Work to be completed: Reproduce exactly the line that contains "You are a computer-use agent. Viewport: 1008px" and all lines that follow it in the records below, ending with the last one.

Collected data entries
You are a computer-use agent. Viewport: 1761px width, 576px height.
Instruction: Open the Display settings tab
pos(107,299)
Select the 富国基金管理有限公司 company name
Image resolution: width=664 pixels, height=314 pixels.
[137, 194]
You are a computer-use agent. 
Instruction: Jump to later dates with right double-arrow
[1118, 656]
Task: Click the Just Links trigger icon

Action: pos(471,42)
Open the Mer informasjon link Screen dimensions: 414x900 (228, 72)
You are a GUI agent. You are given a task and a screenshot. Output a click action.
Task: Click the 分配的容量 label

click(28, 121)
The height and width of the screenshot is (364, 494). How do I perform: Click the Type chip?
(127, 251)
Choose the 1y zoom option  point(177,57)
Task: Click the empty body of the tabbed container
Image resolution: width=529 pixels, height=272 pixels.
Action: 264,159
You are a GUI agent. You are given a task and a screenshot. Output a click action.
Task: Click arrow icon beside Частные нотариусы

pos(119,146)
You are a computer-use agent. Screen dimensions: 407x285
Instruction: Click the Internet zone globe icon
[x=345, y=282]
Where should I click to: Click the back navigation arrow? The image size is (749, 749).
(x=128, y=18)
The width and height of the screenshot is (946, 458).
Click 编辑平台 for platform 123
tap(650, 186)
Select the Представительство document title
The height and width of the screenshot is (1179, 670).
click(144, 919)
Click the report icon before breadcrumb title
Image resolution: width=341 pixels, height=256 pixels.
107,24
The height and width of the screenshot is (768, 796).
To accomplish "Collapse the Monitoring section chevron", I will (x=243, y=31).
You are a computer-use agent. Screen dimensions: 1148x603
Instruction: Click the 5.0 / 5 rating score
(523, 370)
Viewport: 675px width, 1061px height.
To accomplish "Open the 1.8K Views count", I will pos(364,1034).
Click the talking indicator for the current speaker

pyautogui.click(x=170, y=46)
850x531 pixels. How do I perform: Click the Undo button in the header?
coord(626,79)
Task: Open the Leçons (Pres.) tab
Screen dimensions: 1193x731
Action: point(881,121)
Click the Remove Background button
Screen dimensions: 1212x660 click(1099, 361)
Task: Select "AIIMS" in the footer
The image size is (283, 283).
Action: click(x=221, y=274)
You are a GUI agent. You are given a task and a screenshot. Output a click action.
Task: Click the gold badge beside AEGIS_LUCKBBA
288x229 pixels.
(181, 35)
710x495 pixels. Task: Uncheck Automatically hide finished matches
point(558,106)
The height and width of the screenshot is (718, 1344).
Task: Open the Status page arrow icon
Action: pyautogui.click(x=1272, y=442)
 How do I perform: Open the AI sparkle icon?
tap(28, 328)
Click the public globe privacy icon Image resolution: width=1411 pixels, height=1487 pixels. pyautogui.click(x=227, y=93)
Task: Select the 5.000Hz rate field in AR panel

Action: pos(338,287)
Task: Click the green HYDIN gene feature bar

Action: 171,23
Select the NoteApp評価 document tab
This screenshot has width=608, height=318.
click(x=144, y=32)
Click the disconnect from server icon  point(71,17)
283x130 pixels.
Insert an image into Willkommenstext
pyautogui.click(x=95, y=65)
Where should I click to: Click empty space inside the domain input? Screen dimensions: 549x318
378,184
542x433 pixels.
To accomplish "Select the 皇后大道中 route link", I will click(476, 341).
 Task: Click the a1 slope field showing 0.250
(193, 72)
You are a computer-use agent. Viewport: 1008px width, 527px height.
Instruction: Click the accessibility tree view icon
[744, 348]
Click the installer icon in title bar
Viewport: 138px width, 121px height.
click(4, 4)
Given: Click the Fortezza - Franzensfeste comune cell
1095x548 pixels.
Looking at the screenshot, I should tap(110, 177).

Answer area:
You are a computer-use agent. Viewport: 1008px width, 527px height.
Instruction: Click the accessibility tree view icon
[744, 348]
Click the installer icon in title bar
Viewport: 138px width, 121px height.
click(4, 4)
Given: Click the Fortezza - Franzensfeste comune cell
1095x548 pixels.
Looking at the screenshot, I should tap(110, 177).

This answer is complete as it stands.